# [練習問題]
1. 原文によると、小児及び思春期におけるADHDの有病率は、現状でどの程度と推定されているか答えよ。
2. 原文の「小児及び思春期における注意欠如・多動症の」から「た際の有病率の推定も行った。」までの部分を、「系統的レビュー」を「システマティックレビュー」に改めて書き直せ。

# [原文]
_____

小児及び思春期における注意欠如・多動症の世界的な有病率:メタ解析のアンブレラレビュー

J AFFECT DISORD, 339, 860-866, 2023 The Global Prevalence of Attention Deficit Hyperactivity Disorder in Children and Adolescents: An Umbrella Review of Meta-Analyses. Ayano, G., Demelash, S., Gizachew, Y., et al.

背景と目的

小児及び思春期における注意欠如・多動症(ADHD)の有病率について調査したメタ解析や系統的レビューが複数報告されている。有病率は報告によってバラつきが大きく,現状では3.4~14%と推定されている。バラつきの主な要因は地域的な問題であり,実際,ADHDの有病率は人種によって大きく異なることが報告されている。また,研究を行った年次や統計的手法などの研究間の方法論的な差異もバラつきに寄与している可能性がある。

本研究の目的は,これらのメタ解析や系統的レビューを統合したアンブレラレビューを行い,小児及び思春期におけるADHDの世界的な有病率について頑強性のあるエビデンスを提供することである。特に,性別,ADHDの亜型に分類した際の有病率の推定も行った。

方法

PubMedなどのデータベースを用いて,小児及び思春期のADHDの有病率について調べた観察研究の系統的レビュー及びメタ解析を抽出した。抽出の際,報告年による除外はしなかった。各研究の方法論的な質の評価にはAssessment of Multiple systematic reviews(AMSTAR)を使用した。

_____

# [入力データ]
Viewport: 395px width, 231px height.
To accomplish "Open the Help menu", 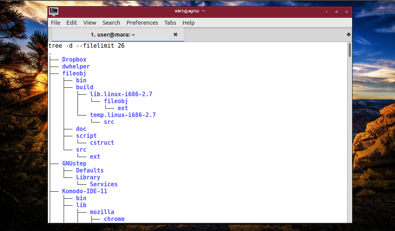I will [x=188, y=23].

_____

# [各問の解答]
1. 3.4~14%と推定されている。

2.
小児及び思春期における注意欠如・多動症の世界的な有病率:メタ解析のアンブレラレビュー

J AFFECT DISORD, 339, 860-866, 2023 The Global Prevalence of Attention Deficit Hyperactivity Disorder in Children and Adolescents: An Umbrella Review of Meta-Analyses. Ayano, G., Demelash, S., Gizachew, Y., et al.

背景と目的

小児及び思春期における注意欠如・多動症(ADHD)の有病率について調査したメタ解析やシステマティックレビューが複数報告されている。有病率は報告によってバラつきが大きく,現状では3.4~14%と推定されている。バラつきの主な要因は地域的な問題であり,実際,ADHDの有病率は人種によって大きく異なることが報告されている。また,研究を行った年次や統計的手法などの研究間の方法論的な差異もバラつきに寄与している可能性がある。

本研究の目的は,これらのメタ解析やシステマティックレビューを統合したアンブレラレビューを行い,小児及び思春期におけるADHDの世界的な有病率について頑強性のあるエビデンスを提供することである。特に,性別,ADHDの亜型に分類した際の有病率の推定も行った。